▸ What the exercise asks: Please rewrite the entries below, swapping "computer-use agent" for "desktop agent" wherever it occurs and leaving everything else unchanged.

▸ Items from a dataset:
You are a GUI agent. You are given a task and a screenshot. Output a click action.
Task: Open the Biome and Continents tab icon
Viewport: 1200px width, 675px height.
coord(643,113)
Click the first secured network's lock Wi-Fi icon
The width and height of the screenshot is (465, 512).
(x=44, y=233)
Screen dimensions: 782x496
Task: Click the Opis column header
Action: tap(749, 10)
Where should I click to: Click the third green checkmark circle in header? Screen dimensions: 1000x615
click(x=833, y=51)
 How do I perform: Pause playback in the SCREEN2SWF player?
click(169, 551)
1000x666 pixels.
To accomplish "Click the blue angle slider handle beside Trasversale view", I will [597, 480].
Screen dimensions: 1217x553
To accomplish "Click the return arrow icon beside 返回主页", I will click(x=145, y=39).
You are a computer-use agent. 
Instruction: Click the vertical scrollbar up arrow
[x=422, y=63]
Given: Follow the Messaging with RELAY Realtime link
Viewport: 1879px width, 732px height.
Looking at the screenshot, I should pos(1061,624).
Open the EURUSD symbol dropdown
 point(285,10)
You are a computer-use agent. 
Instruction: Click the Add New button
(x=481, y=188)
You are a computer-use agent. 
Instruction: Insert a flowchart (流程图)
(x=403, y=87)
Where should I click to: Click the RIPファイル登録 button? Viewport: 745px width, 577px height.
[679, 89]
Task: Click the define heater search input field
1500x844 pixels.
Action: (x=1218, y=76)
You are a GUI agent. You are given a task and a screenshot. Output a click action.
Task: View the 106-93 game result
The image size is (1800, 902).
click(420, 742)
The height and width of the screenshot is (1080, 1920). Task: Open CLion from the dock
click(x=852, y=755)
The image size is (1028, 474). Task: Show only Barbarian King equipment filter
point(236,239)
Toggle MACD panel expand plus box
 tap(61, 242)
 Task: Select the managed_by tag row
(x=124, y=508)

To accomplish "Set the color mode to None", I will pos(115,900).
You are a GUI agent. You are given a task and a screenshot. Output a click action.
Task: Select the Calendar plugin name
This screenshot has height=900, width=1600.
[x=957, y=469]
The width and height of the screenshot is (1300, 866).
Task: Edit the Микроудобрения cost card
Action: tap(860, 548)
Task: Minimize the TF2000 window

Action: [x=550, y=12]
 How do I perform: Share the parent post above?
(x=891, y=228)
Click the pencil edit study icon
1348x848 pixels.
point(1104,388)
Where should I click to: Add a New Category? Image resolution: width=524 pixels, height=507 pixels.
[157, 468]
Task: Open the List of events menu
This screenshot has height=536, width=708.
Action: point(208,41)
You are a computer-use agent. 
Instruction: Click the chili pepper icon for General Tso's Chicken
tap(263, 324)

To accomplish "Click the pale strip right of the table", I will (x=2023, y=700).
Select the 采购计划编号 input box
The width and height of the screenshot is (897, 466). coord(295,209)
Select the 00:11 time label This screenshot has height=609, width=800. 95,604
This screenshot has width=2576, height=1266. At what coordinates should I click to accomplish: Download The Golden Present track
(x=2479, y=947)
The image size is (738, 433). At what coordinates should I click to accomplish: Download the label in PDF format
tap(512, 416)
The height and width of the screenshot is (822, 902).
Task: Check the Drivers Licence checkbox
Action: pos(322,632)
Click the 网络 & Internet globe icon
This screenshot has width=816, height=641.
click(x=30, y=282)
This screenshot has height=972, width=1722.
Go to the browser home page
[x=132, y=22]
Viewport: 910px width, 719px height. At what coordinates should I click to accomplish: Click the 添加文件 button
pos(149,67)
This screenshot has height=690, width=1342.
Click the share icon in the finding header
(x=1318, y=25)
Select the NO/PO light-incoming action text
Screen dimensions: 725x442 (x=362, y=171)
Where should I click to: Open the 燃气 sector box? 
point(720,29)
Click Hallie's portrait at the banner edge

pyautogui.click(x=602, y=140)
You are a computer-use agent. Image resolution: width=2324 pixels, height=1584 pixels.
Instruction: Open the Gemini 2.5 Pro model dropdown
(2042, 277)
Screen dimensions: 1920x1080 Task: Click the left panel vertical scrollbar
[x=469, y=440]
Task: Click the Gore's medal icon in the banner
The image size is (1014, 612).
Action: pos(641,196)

▸ Written solution:
You are a GUI agent. You are given a task and a screenshot. Output a click action.
Task: Open the Biome and Continents tab icon
Viewport: 1200px width, 675px height.
coord(643,113)
Click the first secured network's lock Wi-Fi icon
The width and height of the screenshot is (465, 512).
(x=44, y=233)
Screen dimensions: 782x496
Task: Click the Opis column header
Action: tap(749, 10)
Where should I click to: Click the third green checkmark circle in header? Screen dimensions: 1000x615
click(x=833, y=51)
 How do I perform: Pause playback in the SCREEN2SWF player?
click(169, 551)
1000x666 pixels.
To accomplish "Click the blue angle slider handle beside Trasversale view", I will [597, 480].
Screen dimensions: 1217x553
To accomplish "Click the return arrow icon beside 返回主页", I will click(x=145, y=39).
You are a desktop agent. 
Instruction: Click the vertical scrollbar up arrow
[x=422, y=63]
Given: Follow the Messaging with RELAY Realtime link
Viewport: 1879px width, 732px height.
Looking at the screenshot, I should pos(1061,624).
Open the EURUSD symbol dropdown
 point(285,10)
You are a desktop agent. 
Instruction: Click the Add New button
(x=481, y=188)
You are a desktop agent. 
Instruction: Insert a flowchart (流程图)
(x=403, y=87)
Where should I click to: Click the RIPファイル登録 button? Viewport: 745px width, 577px height.
[679, 89]
Task: Click the define heater search input field
1500x844 pixels.
Action: (x=1218, y=76)
You are a GUI agent. You are given a task and a screenshot. Output a click action.
Task: View the 106-93 game result
The image size is (1800, 902).
click(420, 742)
The height and width of the screenshot is (1080, 1920). Task: Open CLion from the dock
click(x=852, y=755)
The image size is (1028, 474). Task: Show only Barbarian King equipment filter
point(236,239)
Toggle MACD panel expand plus box
 tap(61, 242)
 Task: Select the managed_by tag row
(x=124, y=508)

To accomplish "Set the color mode to None", I will pos(115,900).
You are a GUI agent. You are given a task and a screenshot. Output a click action.
Task: Select the Calendar plugin name
This screenshot has height=900, width=1600.
[x=957, y=469]
The width and height of the screenshot is (1300, 866).
Task: Edit the Микроудобрения cost card
Action: tap(860, 548)
Task: Minimize the TF2000 window

Action: [x=550, y=12]
 How do I perform: Share the parent post above?
(x=891, y=228)
Click the pencil edit study icon
1348x848 pixels.
point(1104,388)
Where should I click to: Add a New Category? Image resolution: width=524 pixels, height=507 pixels.
[157, 468]
Task: Open the List of events menu
This screenshot has height=536, width=708.
Action: point(208,41)
You are a desktop agent. 
Instruction: Click the chili pepper icon for General Tso's Chicken
tap(263, 324)

To accomplish "Click the pale strip right of the table", I will (x=2023, y=700).
Select the 采购计划编号 input box
The width and height of the screenshot is (897, 466). coord(295,209)
Select the 00:11 time label This screenshot has height=609, width=800. 95,604
This screenshot has width=2576, height=1266. At what coordinates should I click to accomplish: Download The Golden Present track
(x=2479, y=947)
The image size is (738, 433). At what coordinates should I click to accomplish: Download the label in PDF format
tap(512, 416)
The height and width of the screenshot is (822, 902).
Task: Check the Drivers Licence checkbox
Action: pos(322,632)
Click the 网络 & Internet globe icon
This screenshot has width=816, height=641.
click(x=30, y=282)
This screenshot has height=972, width=1722.
Go to the browser home page
[x=132, y=22]
Viewport: 910px width, 719px height. At what coordinates should I click to accomplish: Click the 添加文件 button
pos(149,67)
This screenshot has height=690, width=1342.
Click the share icon in the finding header
(x=1318, y=25)
Select the NO/PO light-incoming action text
Screen dimensions: 725x442 (x=362, y=171)
Where should I click to: Open the 燃气 sector box? 
point(720,29)
Click Hallie's portrait at the banner edge

pyautogui.click(x=602, y=140)
You are a desktop agent. Image resolution: width=2324 pixels, height=1584 pixels.
Instruction: Open the Gemini 2.5 Pro model dropdown
(2042, 277)
Screen dimensions: 1920x1080 Task: Click the left panel vertical scrollbar
[x=469, y=440]
Task: Click the Gore's medal icon in the banner
The image size is (1014, 612).
Action: pos(641,196)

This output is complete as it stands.